IBM Adds ATM Encryption Facility To z/OS

IBM announced the availability of enhanced security for Automatic Teller Machines.

IBM announced the availability of encryption software and plans for enhanced encryption security for Automatic Teller Machines.

Encryption Facility for z/OS version 1.1 supports encryption and decryption of certain file formats on z/OS, the IBM mainframe's flagship operating system. The company announced the feature's availability Friday.

It leverages the centralized key management capabilities provided by functions of z/OS and features of the IBM System z9 mainframe and zSeries to encrypt data stored on external taps and disk arrays. That will allow companies to share data without compromising it.

Encryption Facility for z/OS runs on all currently supported versions of z/OS. It includes Encryption Services Feature for Tape Transfer, which allows partners to remotely decode encrypted data stored on mainframe tapes. The tape transfer encryption software can run on 64-bit zSeries or System z9 mainframes with z/OS and zOS,e releases from 1.4 to 1.7. IBM offers a Java-based program to allow partners lacking z/OS on their mainframes to decrypt and receive as well as encrypt and send data. Those features are immediately available.

A DFSMSdss Encryption Feature for Archival Dump Data Storage, which allows customers using data-to-tape utility options in z/OS to encrypt large amounts of files for archiving, will be available Dec. 2. Customers will also be able to compress the data. The encryption for archiving runs on z/OS 1.4 to 1.7.

IBM said it is already shipping the System z9 -109 model S54, though it had intended to wait at least until next week, because of high demand.
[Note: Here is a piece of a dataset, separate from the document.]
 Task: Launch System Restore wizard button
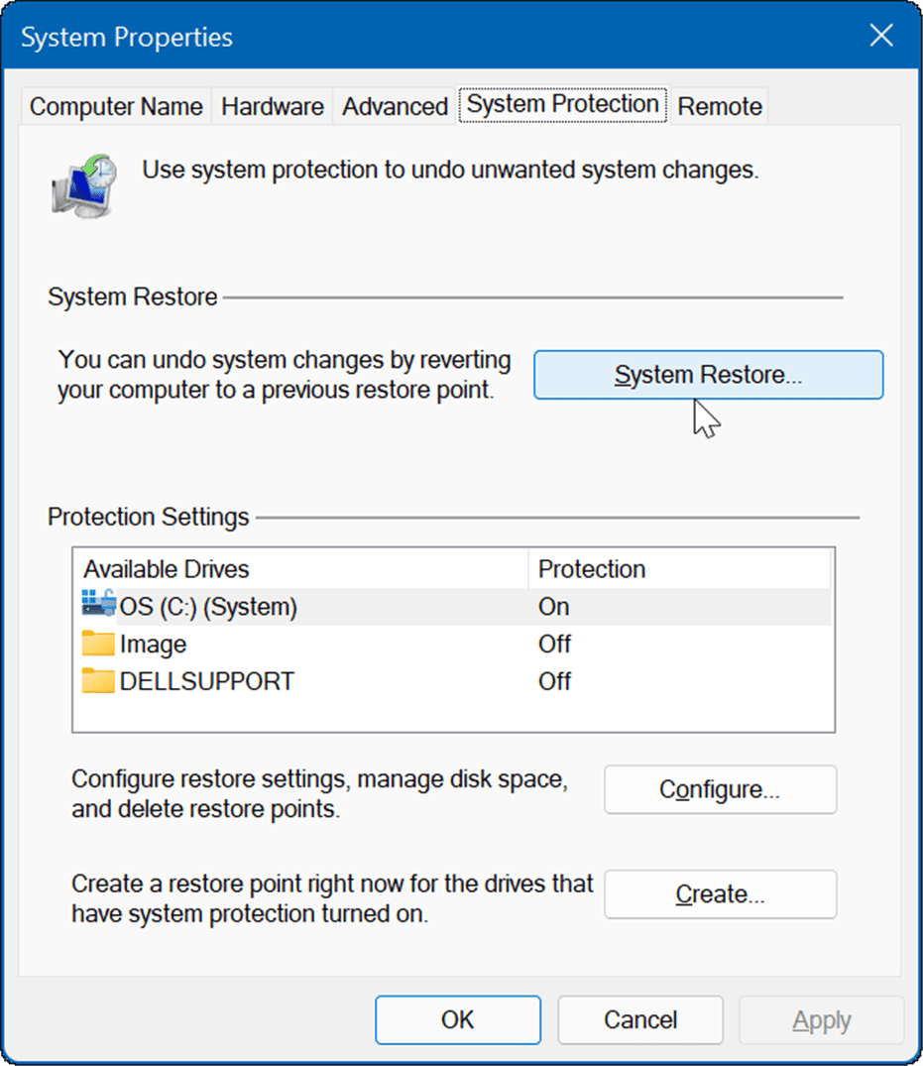[x=708, y=375]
The model delivers nearly twice the capacity, logical partitions and memory of the earlier IBM zSeries 990.

IBM is scheduled to roll out an enhancement to System z9 Crypto Express2 feature for ATMs, Point of Sale terminals and other similar devices in 2006. That is expected to allow remote loading of initial keys so distributed keys are protected using public-key cryptography. This is expected to lower costs and increase security while providing improved methods for exchanging Data Encryption Standard and Triple-DES keys with non-IBM cryptographic systems.